Las tres de la mañana es un momento pésimo para cuestionarte tus decisiones como madre. El radiador de nuestro piso siseaba, mi hijo pequeño intentaba arrancarse el puño a mordiscos y yo rebuscaba desesperadamente en el congelador. Saqué uno de esos aros de plástico rellenos de gel, se lo di y vi cómo su labio inferior se quedaba pegado a la superficie helada como si fuera un chiquillo lamiendo una farola en pleno invierno. Gritó aún más fuerte. Me senté en el suelo y me di cuenta de que mi título de enfermería me había fallado por completo.

Pensaba que el frío era la solución. En urgencias, pones hielo en los tejidos inflamados para reducir el flujo sanguíneo y adormecer el dolor. Tiene toda la lógica del mundo. Pero las encías de un bebé son delicadísimas, y el plástico congelado es, básicamente, un arma.

Ese fue mi punto más bajo con los productos para la dentición.

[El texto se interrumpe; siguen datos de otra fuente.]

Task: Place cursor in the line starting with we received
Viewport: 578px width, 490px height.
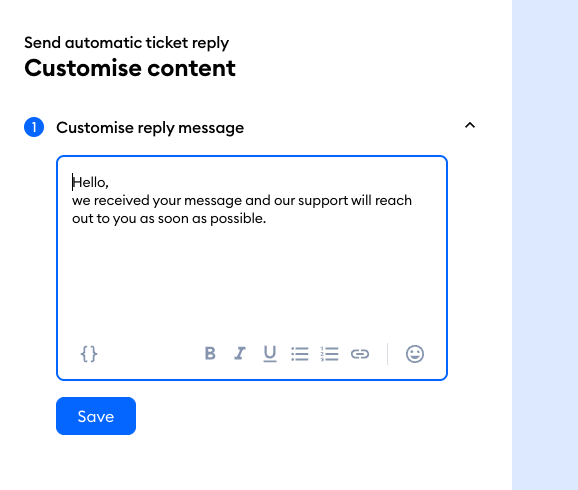Action: (x=242, y=201)
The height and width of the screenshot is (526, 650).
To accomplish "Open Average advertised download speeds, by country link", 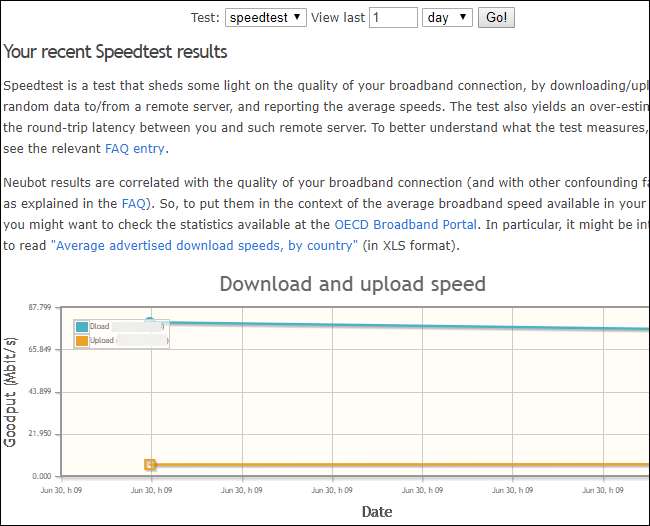I will [203, 245].
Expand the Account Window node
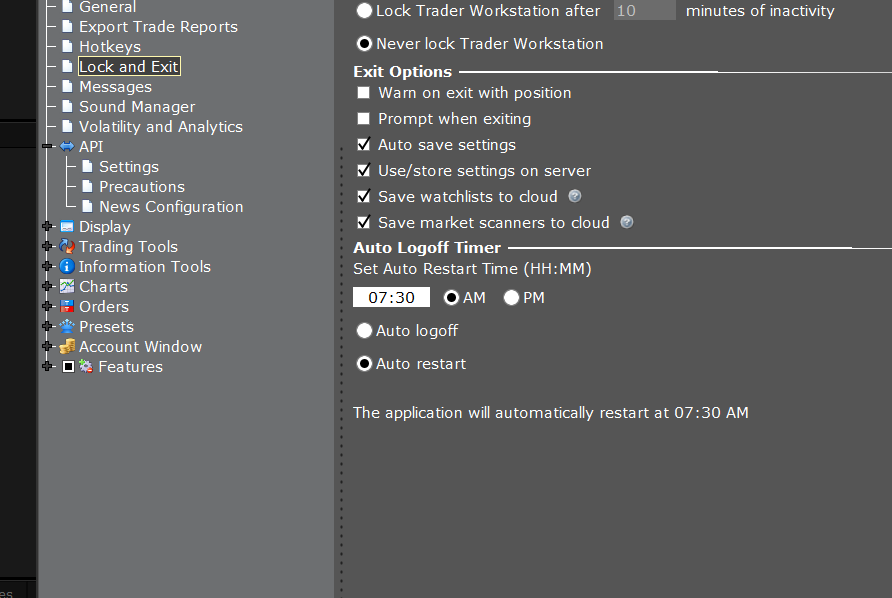 click(47, 347)
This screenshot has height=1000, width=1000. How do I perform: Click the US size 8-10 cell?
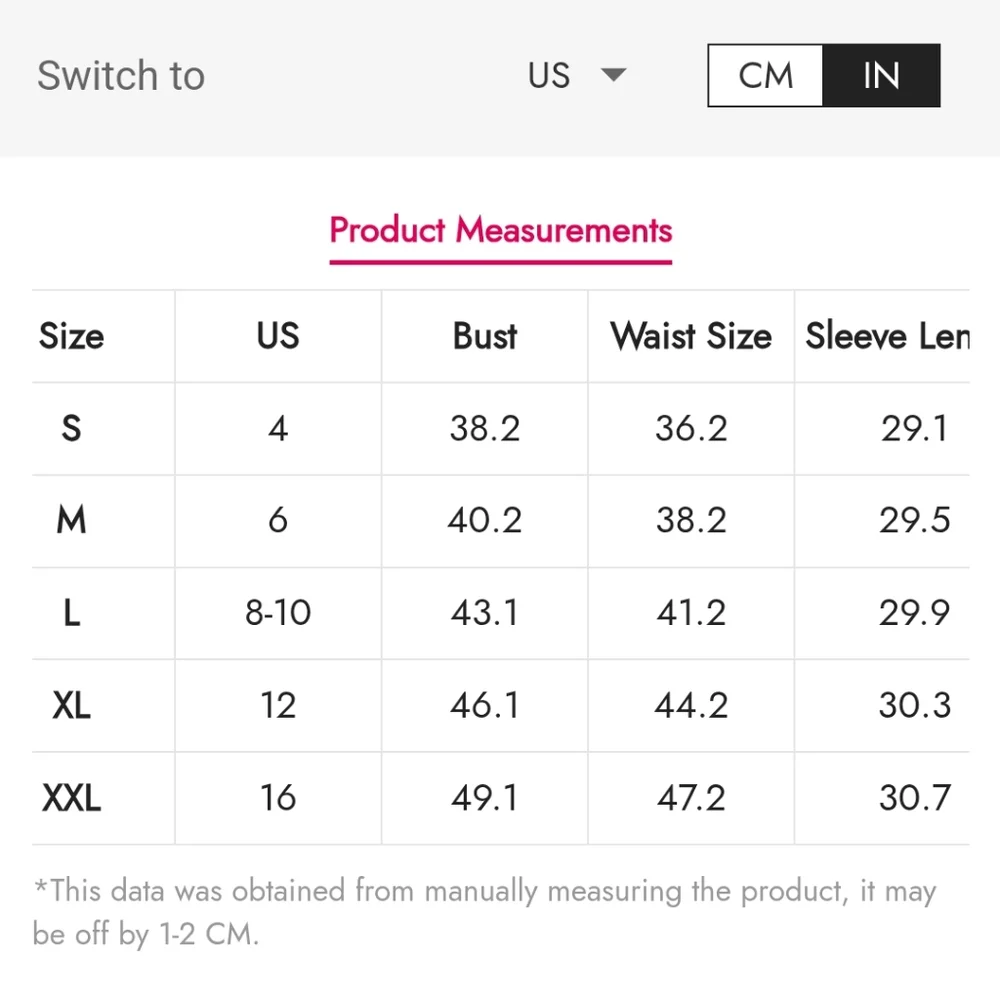click(278, 613)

Me obligó a mirar de verdad qué le estaba metiendo en la boca a mi hijo cada vez que un nuevo diente decidía amargarnos la vida.

El gran engaño de los aros de plástico para el congelador

A ver, nadie te avisa de que la mitad de las cosas que venden para bebés son en realidad malísimas para ellos. Yo daba por hecho que si estaba en la estantería de un hipermercado, estaría bien. Compré los aros de plástico con líquido de colores fosforitos dentro. Compré las llaves de silicona.

Y entonces me puse a leer sobre lo que pasa cuando un bebé con unos incisivos afilados como cuchillas se ensaña con un aro de plástico barato. Ingieren microplásticos. Algunos de esos mordedores de plástico más antiguos incluso suspenden las pruebas de seguridad europeas básicas porque contienen sustancias químicas como el naftaleno, que vagamente recuerdo de una clase de farmacología como algo que definitivamente no quieres que se mezcle con la saliva de tu bebé.

Así que los tiré todos. Hasta el último. Miré aquel montón de plástico fosforito en la basura y me dije a mí misma que, a partir de ese momento, íbamos a hacer las cosas de otra manera.

Qué es realmente el caucho natural

Y aquí entra el mordedor de caucho natural. A veces lo verás escrito como "naturkautschuk" si compras en páginas alemanas o europeas, que no es más que una forma muy intensa de decir que viene de un árbol en vez de una refinería de petróleo.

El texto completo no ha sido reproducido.